Dollar Weakens for Days, Is the Trend Reversal Permanent?
The dollar index weakened for a third straight day on Thursday, as markets grew increasingly confident the Federal Reserve would cut interest rates at its December meeting, ahead of the US Thanksgiving holiday. The Bloomberg Dollar Spot Index fell about 0.1% and remains on track for its third weekly decline in four weeks. The Fed's Beige Book report overnight showed US economic activity was "virtually unchanged," while consumer spending weakened, except among high-income buyers. The Beige Book also noted a slight decline in employment and only moderate price increases, bringing the probability of a December rate cut to nearly 80%.
On the riskier side, the New Zealand dollar and the Australian dollar were the main performers. NZD/USD rose 0.6% to around 0.5732 and broke through its 50-day moving average, continuing the rally that had developed after the RBNZ meeting. Positive sentiment was supported by a surge in New Zealand business confidence in November and the RBNZ's continued hawkish policy tone. Westpac analyst Kaitlyn Buhariwalla stated that the weakening US dollar is beginning to reflect a gradually weakening economic outlook and greater risks stemming from a fragile labor market and threats to the Fed's independence.
US bond yields also continue to pressure the dollar.
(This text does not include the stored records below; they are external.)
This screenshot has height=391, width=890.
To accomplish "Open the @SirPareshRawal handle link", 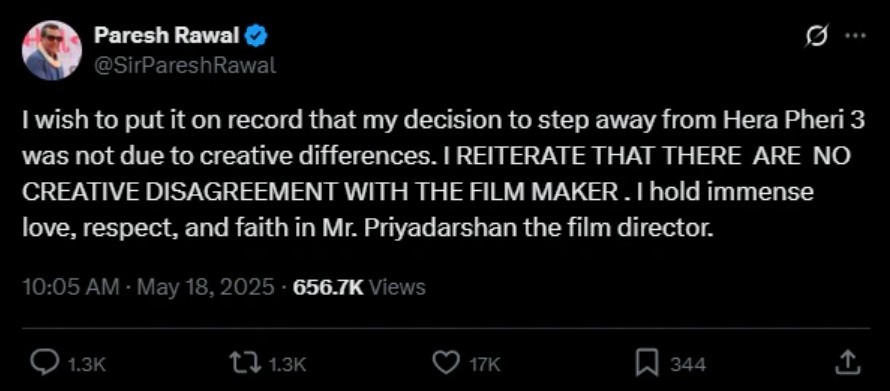I will (185, 66).
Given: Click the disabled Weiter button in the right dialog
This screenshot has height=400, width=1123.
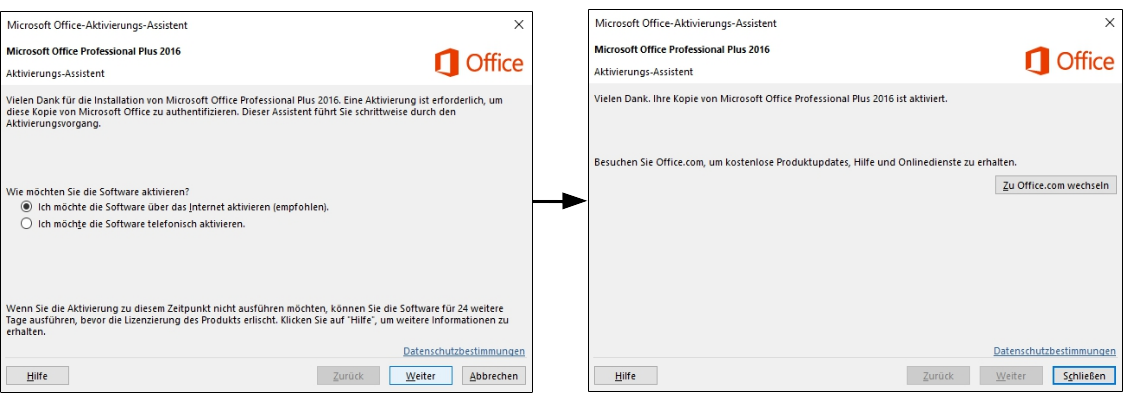Looking at the screenshot, I should click(1011, 376).
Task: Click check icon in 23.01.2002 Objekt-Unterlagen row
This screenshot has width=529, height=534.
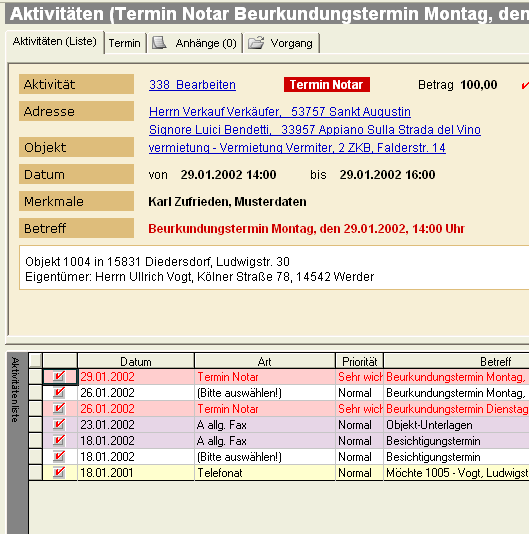Action: coord(59,425)
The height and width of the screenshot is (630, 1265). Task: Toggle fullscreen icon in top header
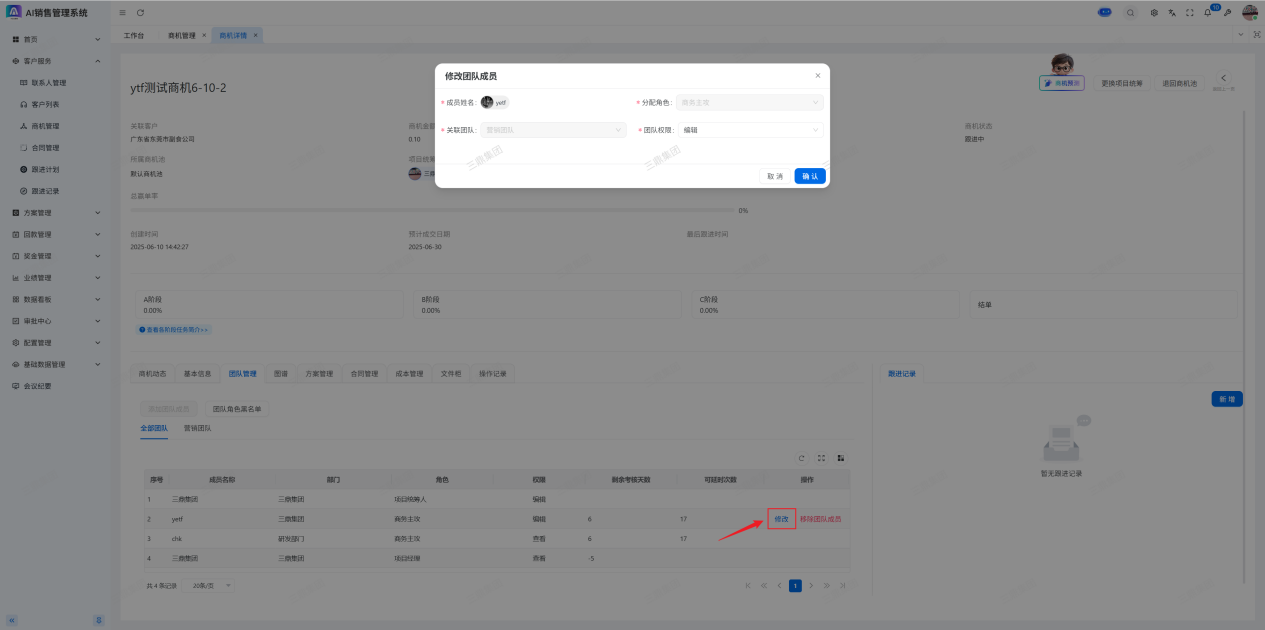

The 2-year and 10-year yield spread remains unfavorable for the US dollar, so the medium-term bearish outlook for the greenback remains unchanged. Meanwhile, USD/JPY is stable around 156.09 after dropping as low as 155.73. The pair was pressured by selling during the Tokyo meeting and initial hawkish comments from Bank of Japan (BOJ) board member Asahi Noguchi, before he later balanced his tone by warning of the risks of raising interest rates too quickly relative to the central bank's inflation target.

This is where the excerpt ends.